Processing geospatial data at render time on GPUs using Shaders

24 Jul 2022

Tags: 4C, geospatial, geotiff, gpu, metal, shaders, swift

I recently wrote up about how I was playing around visualising some geospatial data around forest loss at the Cambridge Centre for Carbon Credits (4C), and in particular how I was pre-processing the Hansen lossyear dataset offline so that I could generate map tiles from that. In this article I’m going to show how I ditched that pre-processing stage thanks to using GPU shaders to let me do the visualisation transformation at view time instead, saving me a lot of bandwidth and data storage.

Whilst the 4C work was in javascript and webGL, I recently wanted to give a live-coding demo of this idea in a talk I was giving, which was easier (for me) to pull together in Swift and Metal (Apple’s languages for writing CPU and GPU code respectively), so all the examples here will be using that code, but conceptually all this works roughly the same whether you’re using Javascript with WebGL, Swift with Metal, or C++ and CUDA. This isn’t going to be a tutorial on how to use Swift and Metal, rather just a fun simple intro to shaders, but if you do want to learn more about using Metal for GPU Compute, I can recommend this series of posts by Eugene Bokhan.

The code for my stand alone demo can be found over on github. If you have a Mac and Xcode you can play along just by tweaking the Lossyear.metal file and re-running it.


So a quick recap of the context: I have these large GeoTIFF files from the Global Forest Watch team that show where tree loss occurs over the last 21 years.

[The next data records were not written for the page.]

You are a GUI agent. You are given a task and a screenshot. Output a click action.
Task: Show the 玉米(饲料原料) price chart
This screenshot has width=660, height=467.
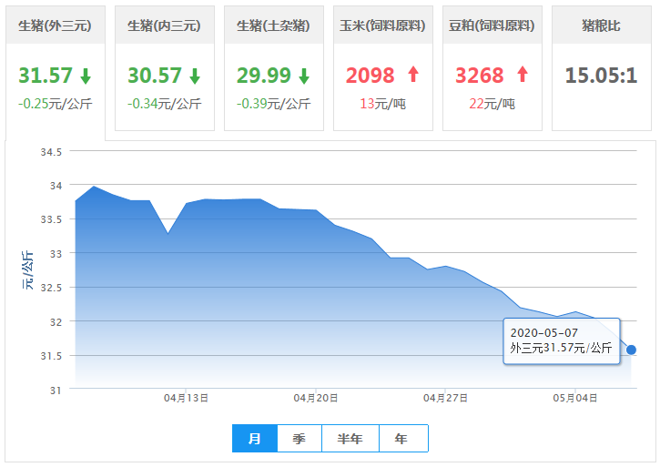point(382,25)
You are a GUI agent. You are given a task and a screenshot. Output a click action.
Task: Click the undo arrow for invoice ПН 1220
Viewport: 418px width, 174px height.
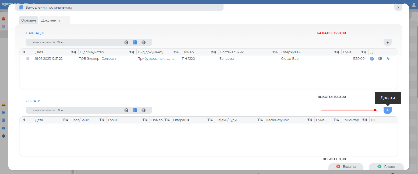pos(388,58)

The data is encoded in these TIFF files, with pixels in the image representing a section of the planet’s surface, with each pixel having a value of 0 for no loss, or the number 1 through 21 to indicate the first year when the forest in that pixel was first lost (if at all). Although technically a valid TIFF image, clearly the image contains raw data rather than visual information, so in my last post I talked about how I was processing this single GeoTIFF to make 21 other GeoTIFFs, one per year, that showed the accumulative loss until the respective year encoded for display - black for no loss, white for loss before the file’s respective year - and you can then swap out the right tiff in response to a slider in our website to let people interact with the data. Whilst this solution worked, it was clearly somewhat storage and bandwidth heavy.

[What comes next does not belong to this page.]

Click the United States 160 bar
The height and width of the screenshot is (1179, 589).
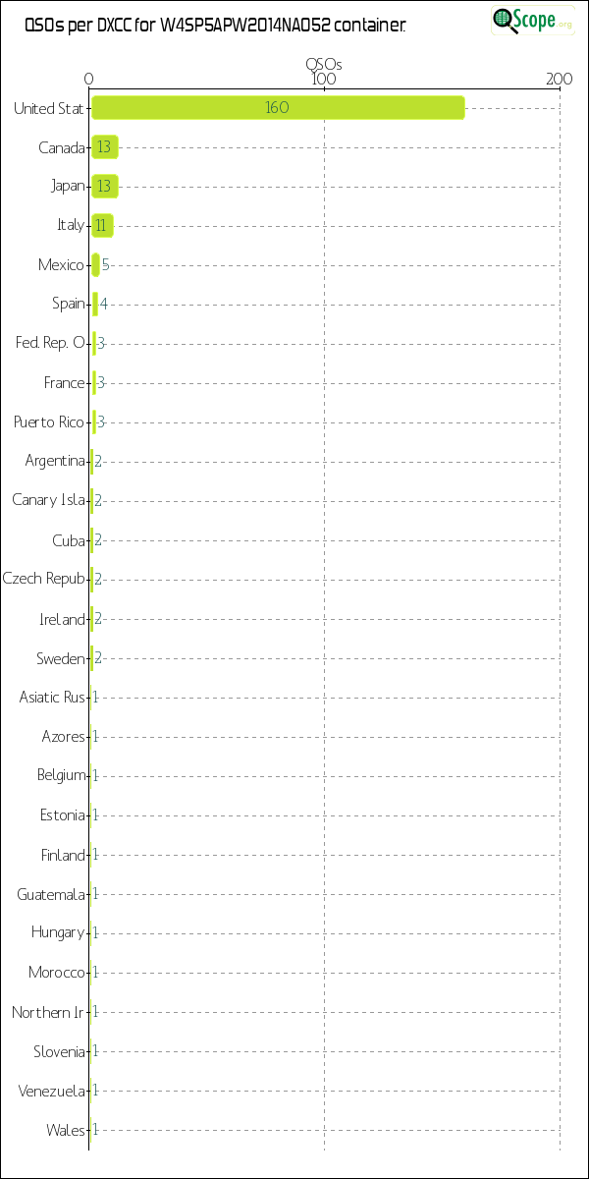pyautogui.click(x=278, y=108)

The inspiration for doing the year processing client side came from two things. Firstly, I looked into speeding up the script I had for taking all the Hansen tiles I was interested in and splitting them out by getting the GPU to help: I’m processing pixel data, and this to my mind is something GPUs should be good at. At the same time my 4C college Sadiq, who didn’t like the monochromatic tiles I was outputting, introduced a webGL shader in the 4C visualisation tool that would re-colour the tiles I generated when displayed - essentially he used the GPU to process my files on the fly as they were rendered to screen.

Seeing both of these it dawned on me that if we were using the GPU on the browser to re-colour things, couldn’t I just take my existing GPU code that I had for processing the raw Hansen data on the server side and build something that used a lot less storage and bandwidth? A simple idea, and it works a treat. So this is a little look at how it works.

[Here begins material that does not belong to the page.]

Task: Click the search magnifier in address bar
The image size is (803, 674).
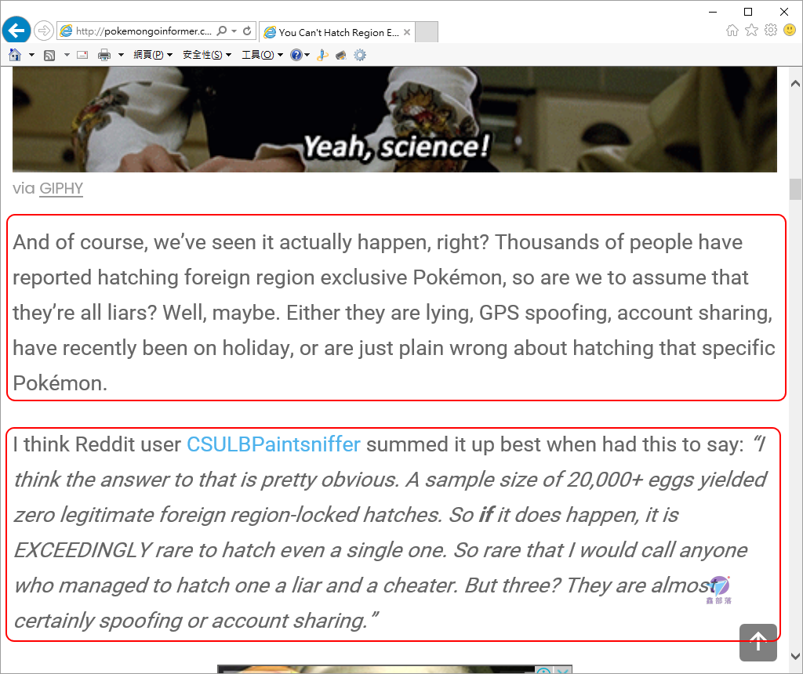Action: point(222,31)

So let’s start with a look at a what a shader is at its most basic. A shader is a small bit of code that has a pixel centric view of the world. You have one or more input images of the same size, and shader will take the same corresponding input pixel from each image, do a bit of calculation work, and then generate a new pixel value for a destination image in that same corresponding position. What makes shaders so powerful is that a GPU can run potentially thousands of copies of this code in parallel at the same time, whereas on the CPU you’d be able to process a small handful at best.

Best analogy I’ve seen (from The Book of Shaders, more on that below) is a CPU is like writing out by hand, and GPU is like a letterpress: writing by hand is slower, but very flexible; a letterpress takes a while to set up, but once done every letter on the page appears at once.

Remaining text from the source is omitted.